Fpr a better understanding the project will be divided into the following sections:

- First section consists of importing dataset from various databases, and an attemp to evaluate their performance and usability, helping to select the most suitable dataset for the analysis.

- Second section will focus on data cleaning and preprocessing the dataset

- Third section focus on deeper EDA features and Natural Language Processing to undertand the dataset better prior to modeling and extract the sentiment from tweets given.

- Section four centers on creating the time-series model and selection of apropriate parametrers and hyperparameters to run it.

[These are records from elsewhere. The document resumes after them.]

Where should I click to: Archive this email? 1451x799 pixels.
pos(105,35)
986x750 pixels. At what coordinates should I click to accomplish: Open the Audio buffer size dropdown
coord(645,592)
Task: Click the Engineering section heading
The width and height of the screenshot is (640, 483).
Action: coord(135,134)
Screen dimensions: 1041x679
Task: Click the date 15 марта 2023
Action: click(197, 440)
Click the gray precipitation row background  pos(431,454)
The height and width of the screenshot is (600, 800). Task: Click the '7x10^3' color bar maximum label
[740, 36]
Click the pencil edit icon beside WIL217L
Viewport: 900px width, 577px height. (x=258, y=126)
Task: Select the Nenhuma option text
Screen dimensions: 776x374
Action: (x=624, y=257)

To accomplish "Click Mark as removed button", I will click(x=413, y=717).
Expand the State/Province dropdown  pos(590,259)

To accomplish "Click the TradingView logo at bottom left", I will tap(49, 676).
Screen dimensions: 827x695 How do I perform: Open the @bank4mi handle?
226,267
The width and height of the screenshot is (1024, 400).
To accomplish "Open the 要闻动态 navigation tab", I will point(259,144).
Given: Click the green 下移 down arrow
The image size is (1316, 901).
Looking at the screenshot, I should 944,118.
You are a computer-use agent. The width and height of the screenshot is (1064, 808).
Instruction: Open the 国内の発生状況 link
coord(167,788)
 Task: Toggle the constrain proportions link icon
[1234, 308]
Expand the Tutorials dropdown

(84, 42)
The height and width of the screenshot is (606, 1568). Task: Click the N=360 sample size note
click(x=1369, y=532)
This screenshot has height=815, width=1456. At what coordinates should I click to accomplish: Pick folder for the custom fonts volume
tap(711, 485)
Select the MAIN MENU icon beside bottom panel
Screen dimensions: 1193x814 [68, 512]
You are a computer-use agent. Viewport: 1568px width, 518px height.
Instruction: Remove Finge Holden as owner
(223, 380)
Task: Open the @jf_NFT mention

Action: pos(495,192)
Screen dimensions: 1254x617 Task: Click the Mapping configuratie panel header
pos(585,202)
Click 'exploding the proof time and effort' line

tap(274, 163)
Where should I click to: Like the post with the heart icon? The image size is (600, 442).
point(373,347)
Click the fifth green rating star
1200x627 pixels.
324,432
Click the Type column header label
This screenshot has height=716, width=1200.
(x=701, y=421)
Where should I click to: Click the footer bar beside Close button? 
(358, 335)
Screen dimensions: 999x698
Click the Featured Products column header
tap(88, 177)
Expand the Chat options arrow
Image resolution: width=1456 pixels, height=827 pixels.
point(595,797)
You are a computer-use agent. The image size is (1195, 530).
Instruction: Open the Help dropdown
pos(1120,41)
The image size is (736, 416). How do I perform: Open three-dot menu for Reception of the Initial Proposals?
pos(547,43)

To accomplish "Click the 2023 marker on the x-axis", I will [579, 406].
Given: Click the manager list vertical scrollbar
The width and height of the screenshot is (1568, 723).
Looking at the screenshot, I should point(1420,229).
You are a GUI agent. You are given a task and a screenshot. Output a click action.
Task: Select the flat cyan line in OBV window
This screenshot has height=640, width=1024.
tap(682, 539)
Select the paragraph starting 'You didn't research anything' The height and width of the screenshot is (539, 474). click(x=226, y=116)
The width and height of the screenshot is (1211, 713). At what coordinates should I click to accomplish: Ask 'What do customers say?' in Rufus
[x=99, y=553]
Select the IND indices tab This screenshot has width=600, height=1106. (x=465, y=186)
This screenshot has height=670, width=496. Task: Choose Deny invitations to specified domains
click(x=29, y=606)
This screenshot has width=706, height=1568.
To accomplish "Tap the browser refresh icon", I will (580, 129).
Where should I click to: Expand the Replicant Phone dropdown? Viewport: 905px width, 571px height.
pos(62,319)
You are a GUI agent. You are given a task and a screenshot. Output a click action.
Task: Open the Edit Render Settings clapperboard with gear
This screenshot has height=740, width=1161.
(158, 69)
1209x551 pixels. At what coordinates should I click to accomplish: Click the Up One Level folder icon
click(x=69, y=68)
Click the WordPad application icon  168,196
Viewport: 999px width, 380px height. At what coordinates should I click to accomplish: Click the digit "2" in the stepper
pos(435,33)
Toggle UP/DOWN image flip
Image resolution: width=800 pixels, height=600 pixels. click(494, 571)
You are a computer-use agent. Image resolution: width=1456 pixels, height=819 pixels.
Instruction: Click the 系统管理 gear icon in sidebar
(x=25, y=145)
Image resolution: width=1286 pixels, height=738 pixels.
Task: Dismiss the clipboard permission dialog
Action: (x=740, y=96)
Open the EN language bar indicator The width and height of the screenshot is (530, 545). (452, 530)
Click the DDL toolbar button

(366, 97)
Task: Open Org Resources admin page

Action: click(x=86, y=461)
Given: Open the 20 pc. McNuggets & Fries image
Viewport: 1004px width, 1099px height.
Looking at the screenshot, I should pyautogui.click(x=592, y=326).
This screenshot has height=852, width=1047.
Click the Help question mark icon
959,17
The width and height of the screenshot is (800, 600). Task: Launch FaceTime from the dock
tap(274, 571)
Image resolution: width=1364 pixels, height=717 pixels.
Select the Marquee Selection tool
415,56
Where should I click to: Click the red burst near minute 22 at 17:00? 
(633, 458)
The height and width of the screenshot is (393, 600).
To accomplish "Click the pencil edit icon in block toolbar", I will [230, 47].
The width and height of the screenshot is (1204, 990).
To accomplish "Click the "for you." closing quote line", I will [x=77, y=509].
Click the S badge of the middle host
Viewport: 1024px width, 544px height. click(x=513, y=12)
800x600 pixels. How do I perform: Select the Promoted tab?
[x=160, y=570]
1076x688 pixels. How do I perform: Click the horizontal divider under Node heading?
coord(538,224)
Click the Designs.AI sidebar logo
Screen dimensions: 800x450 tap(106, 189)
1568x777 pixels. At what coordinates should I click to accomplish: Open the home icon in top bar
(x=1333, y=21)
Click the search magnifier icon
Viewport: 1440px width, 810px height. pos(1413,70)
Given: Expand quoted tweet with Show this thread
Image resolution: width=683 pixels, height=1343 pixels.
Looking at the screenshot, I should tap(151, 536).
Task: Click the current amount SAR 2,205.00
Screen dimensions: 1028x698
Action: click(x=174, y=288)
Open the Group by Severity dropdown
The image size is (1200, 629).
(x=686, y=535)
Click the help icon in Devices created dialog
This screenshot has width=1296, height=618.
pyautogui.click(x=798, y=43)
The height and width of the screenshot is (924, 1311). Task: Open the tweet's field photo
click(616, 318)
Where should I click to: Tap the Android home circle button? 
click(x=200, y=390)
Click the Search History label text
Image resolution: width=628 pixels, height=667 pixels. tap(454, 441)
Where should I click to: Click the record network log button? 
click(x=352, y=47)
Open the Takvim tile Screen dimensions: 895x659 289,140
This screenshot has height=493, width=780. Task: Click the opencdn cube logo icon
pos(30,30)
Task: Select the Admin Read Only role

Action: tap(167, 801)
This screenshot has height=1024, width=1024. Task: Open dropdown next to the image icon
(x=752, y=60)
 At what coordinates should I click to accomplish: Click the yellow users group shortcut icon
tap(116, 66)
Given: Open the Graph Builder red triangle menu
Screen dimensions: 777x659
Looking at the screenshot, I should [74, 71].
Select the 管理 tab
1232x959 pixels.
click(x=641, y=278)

- Fifth section relies on training the model and validating/reacessing features that can be modified for better performance and compare model's results. 






#### Introduction


The goal of this project is to perform an analysis of the given dataset containing several tweets while experimenting with different databases to store data as well as creating a  time series forecast of the sentiment of the dataset. 

For the initial experimentation, after instalation of different noSQL databases as seen in class tutorials, I have decided to start with Hbase. One of the reasons why this was the first database used for the project is that it is built on top of HDFS as a part of Hadoop environment and provides a faster lookup on files while displaying lower latency for queries. 



### Libraries required for project


In [7]:
# importing necessary libraries to deploy pyspark functions

from pyspark.sql import SparkSession
from pyspark.ml.stat import Correlation
from pyspark.ml.feature import VectorAssembler

from pyspark.sql.functions import count # Funcion to get the "size" of the data.
from pyspark.sql.functions import when # When function.
from pyspark.sql.functions import col # Function column.
from pyspark.sql.functions import mean, min, max, stddev # Imports function for statistical features. 
from pyspark.sql import functions as F # Data processing framework.
from pyspark.sql.functions import size, split # Imports function size and split.
from pyspark.ml.feature import Tokenizer # Importing Tokenizer.
from pyspark.sql.functions import regexp_replace # Remove / Replace function.
from pyspark.sql.types import StructField, StructType # Importing features for Schema.
from pyspark.sql.types import IntegerType, StringType, TimestampType # Tools to create the schema.
from pyspark.sql.functions import udf # Imports function UDF (user defined functions).
from pyspark.sql.types import ArrayType, StringType
from pyspark.ml.linalg import VectorUDT
from pyspark.sql.functions import max as max_


from pyspark.ml import Pipeline
from pyspark.ml.feature import HashingTF, IDF, Tokenizer, StringIndexer, CountVectorizer, NGram, VectorAssembler, ChiSqSelector

from pyspark.ml.feature import Tokenizer, StopWordsRemover
from pyspark.sql.functions import udf
from pyspark.sql.types import ArrayType, StringType
from bs4 import BeautifulSoup  # For HTML parsing
from pyspark.sql.functions import lower

import numpy as np # for numerical operations.
import pandas as pd

import matplotlib.pyplot as plt # visualization
%matplotlib inline 

import warnings # Ignore warnings.
warnings.filterwarnings("ignore")

ModuleNotFoundError: No module named 'pandas'

#### Importing dataset from HDFS

My initial idea, once the dataset given was succesfuly stored in HDFS directory alocated for the CA development ("CA2/ProjectTweets.csv"), was to import it straighaway to a noSQL database and perform initial queries inside the HBase enviroment/shell to verify functionality.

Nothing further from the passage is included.